Apendisitis Perforasi dalam Jaminan Kesehatan Nasional (JKN)
Tentang laporan ini
Apendisitis, radang usus buntu, adalah salah satu penyebab paling umum operasi darurat di Indonesia. Bila pasien sampai ke meja operasi tepat waktu, hasilnya umumnya baik. Bila terlambat, usus buntu dapat pecah (perforasi), perawatan menjadi lebih lama, lebih mahal, dan lebih berbahaya. Karena itu, seberapa sering apendisitis sudah pecah saat dioperasi adalah cermin langsung dari ketepatan akses bedah-darurat dan rujukan.
Laporan ini menggunakan Data Sampel BPJS Kesehatan 2015 sampai 2024 untuk menelusuri bagaimana apendisitis ditangani dalam JKN: jumlah pasien yang terlayani, rasio perforasi sebagai indikator akses bedah, jalur rujukan, biaya akibat keterlambatan, serta perbedaan antarwilayah. Semua angka populasi adalah proyeksi nasional tertimbang dari sampel dan menggambarkan populasi yang terlayani JKN, bukan jumlah kasus sebenarnya di masyarakat.
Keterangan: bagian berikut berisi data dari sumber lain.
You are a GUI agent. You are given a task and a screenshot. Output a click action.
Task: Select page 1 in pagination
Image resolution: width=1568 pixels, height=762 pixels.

Angka biaya adalah nilai klaim terverifikasi, bukan realisasi anggaran resmi.
Pertanyaan yang dijawab laporan ini
- Berapa banyak pasien apendisitis yang terlayani JKN, dan bagaimana trennya?
- Seberapa sering apendisitis sudah pecah (perforasi) saat sampai ke operasi, dan apa artinya bagi ketepatan akses bedah?
- Berapa besar tambahan biaya akibat penanganan yang terlambat hingga terjadi perforasi?
- Apakah akses bedah tepat waktu merata antarwilayah dan antarsegmen kepesertaan?
Temuan utama
- Pada 2024 sekitar 287,958 pasien apendisitis terlayani JKN, setara kira-kira 103.6 per 100.000 peserta, dengan proyeksi kumulatif sekitar 1.8 juta pasien terlayani sepanjang 2015 sampai 2024.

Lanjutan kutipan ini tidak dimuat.